Griffin v. Ebbert
ORDER denying 42 Motion for Reconsideration. Signed by Honorable David C. Bramlette, III on September 29, 2011. (lda)
IN THE UNITED STATES DISTRICT COURT
FOR THE SOUTHERN DISTRICT OF MISSISSIPPI
WILLIE J. GRIFFIN, JR.
CIVIL ACTION NO. 5:11-cv-96-DCB-RHW
MR. EBBERT, Warden
ORDER DENYING PETITIONER’S MOTION TO RECONSIDER
BEFORE THE COURT is petitioner' Motion for Reconsideration  filed August 24,
2011. Petitioner moves the Court to reconsider the Memorandum Opinion  and Final
Judgment  of dismissal entered on August 16, 2011. Having considered the issues raised in
the motion , the Court finds that the motion  is not well-taken and should be denied.
Although a “motion for reconsideration” is not explicitly recognized by the Federal Rules
of Civil Procedure, a litigant’s request for such relief is evaluated as a motion “to alter or amend
judgment” under Rule 59(e) or as motion for “relief from judgment” under Rule 60(b). See
Rogers v. KBR Technical Services, Inc., 2008 WL 2337184, *5 (5th Cir. June 9, 2008)(citing
Lavespere v. Niagara Mach. & Tool Works, 910 F.2d 167, 173 (5th Cir.1990),(abrogated on
other grounds). Since petitioner’s motion  was filed within 28 days of the Court’s Final
Judgment , his request will be reviewed pursuant to Rule 59(e).
In order to obtain relief petitioner “must clearly establish either a manifest error of law or
fact or must present newly discovered evidence” and “cannot be used to raise arguments which
could, and should, have been made before the judgment issued.” Rosenzweig v. Azurix Corp.,
332 F.3d 854, 863 (5th Cir.2003)(citation omitted). The United States Court of Appeals for the
Fifth Circuit has stated that when deciding a motion filed pursuant to Rule 59(e), a district
court should consider the following non-inclusive factors: (1) the reasons for the plaintiffs’
default; (2) the importance of the evidence to the plaintiffs’ case; (3) whether the evidence
was available to the plaintiffs before they responded to the underlying motion; and (4) the
likelihood that the defendants will suffer unfair prejudice if the case is reopened. Sturges v.

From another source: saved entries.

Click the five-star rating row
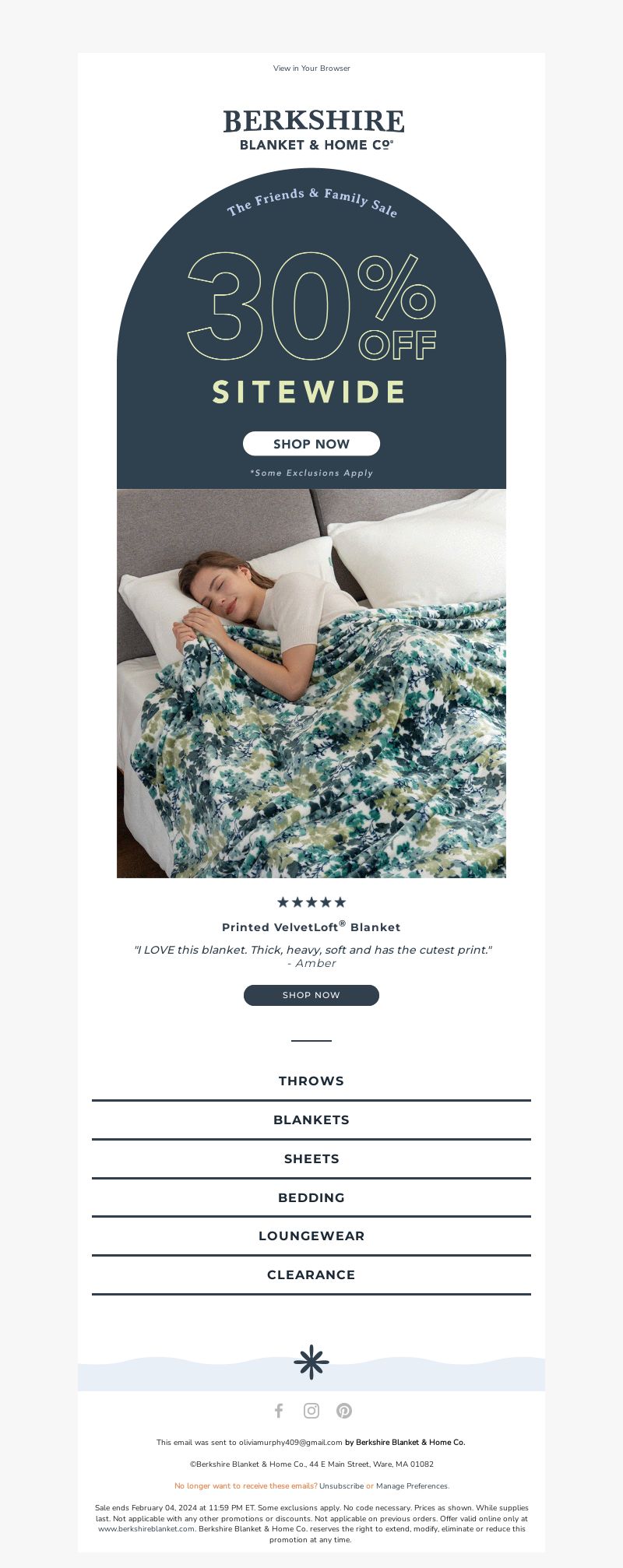This screenshot has width=623, height=1568. tap(312, 902)
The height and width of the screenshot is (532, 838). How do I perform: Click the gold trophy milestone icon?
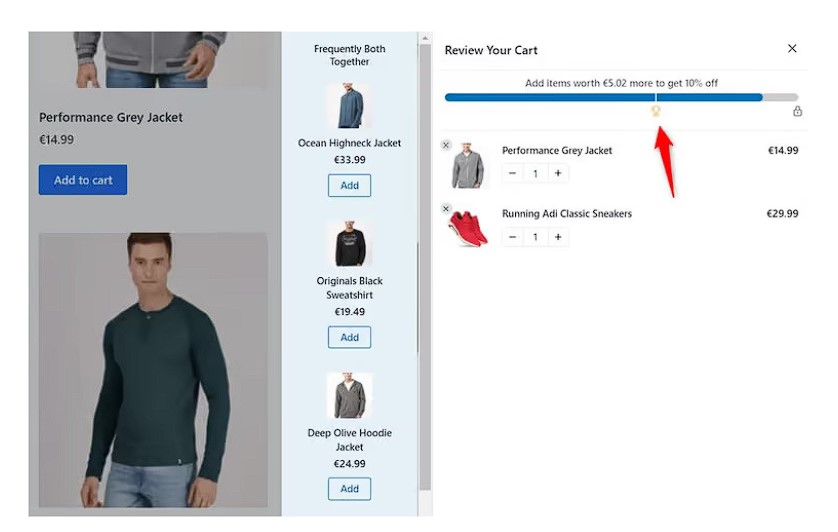(x=656, y=111)
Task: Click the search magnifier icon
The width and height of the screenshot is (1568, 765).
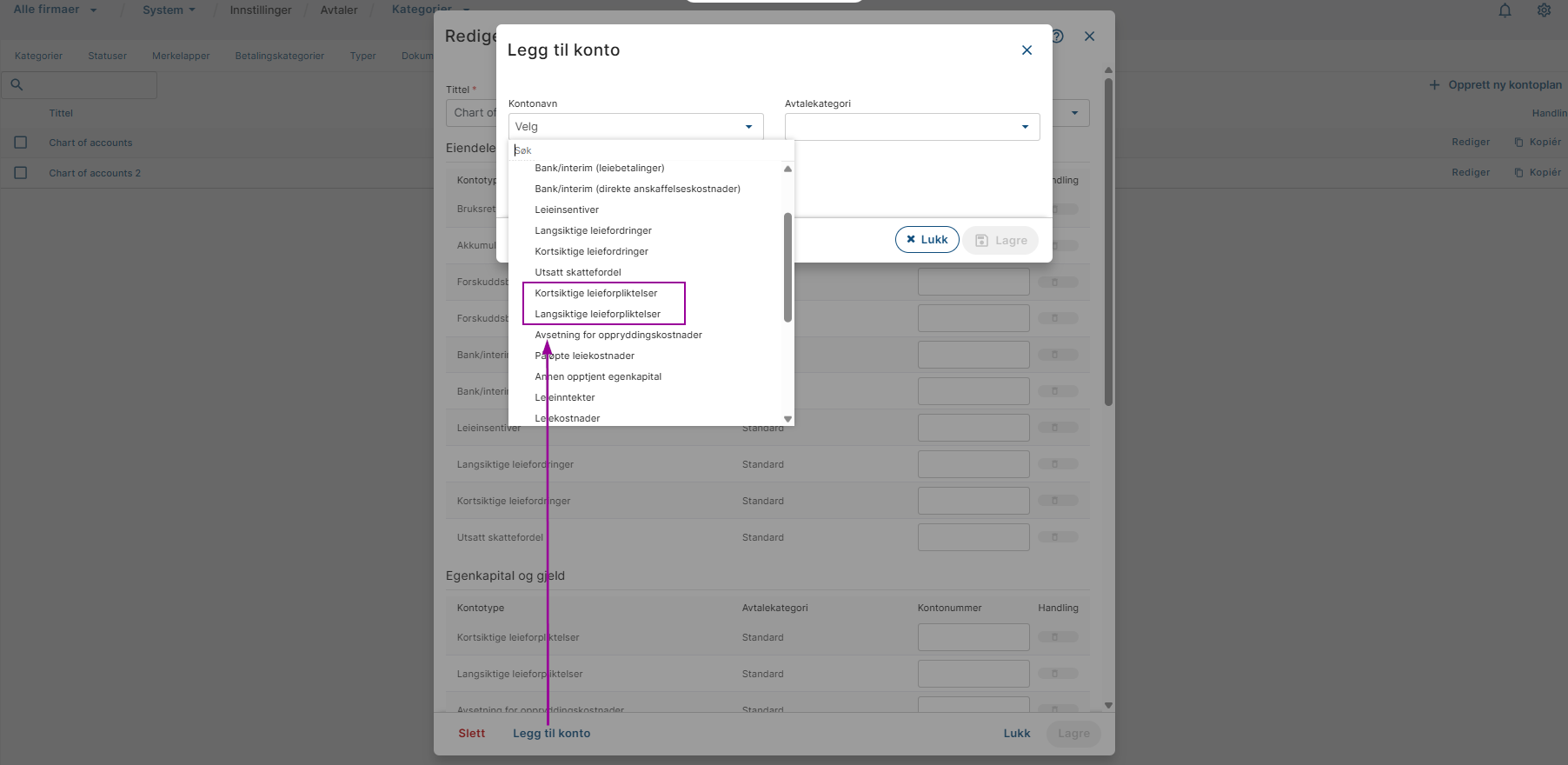Action: point(17,85)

Moore, 73 Fed.Appx. 777, 778, 2003 WL 22100834, at *1 (5th Cir. Sept. 11, 2003)(citing Ford
v. Elsbury, 32 F.3d 931, 937-38 (5th Cir. 1994)). Litigants considering a Rule 59(e) motion
have been "strongly cautioned" to carefully consider the grounds for such a motion. Atkins v.
Marathon LeTorneau Co., 130 F.R.D. 625, 626 n.1 (S.D. Miss. 1990). "Whatever may be
the purpose of Rule 59(e), it should not be supposed that it is intended to give an unhappy
litigant one additional chance to sway the judge." Id. at 626.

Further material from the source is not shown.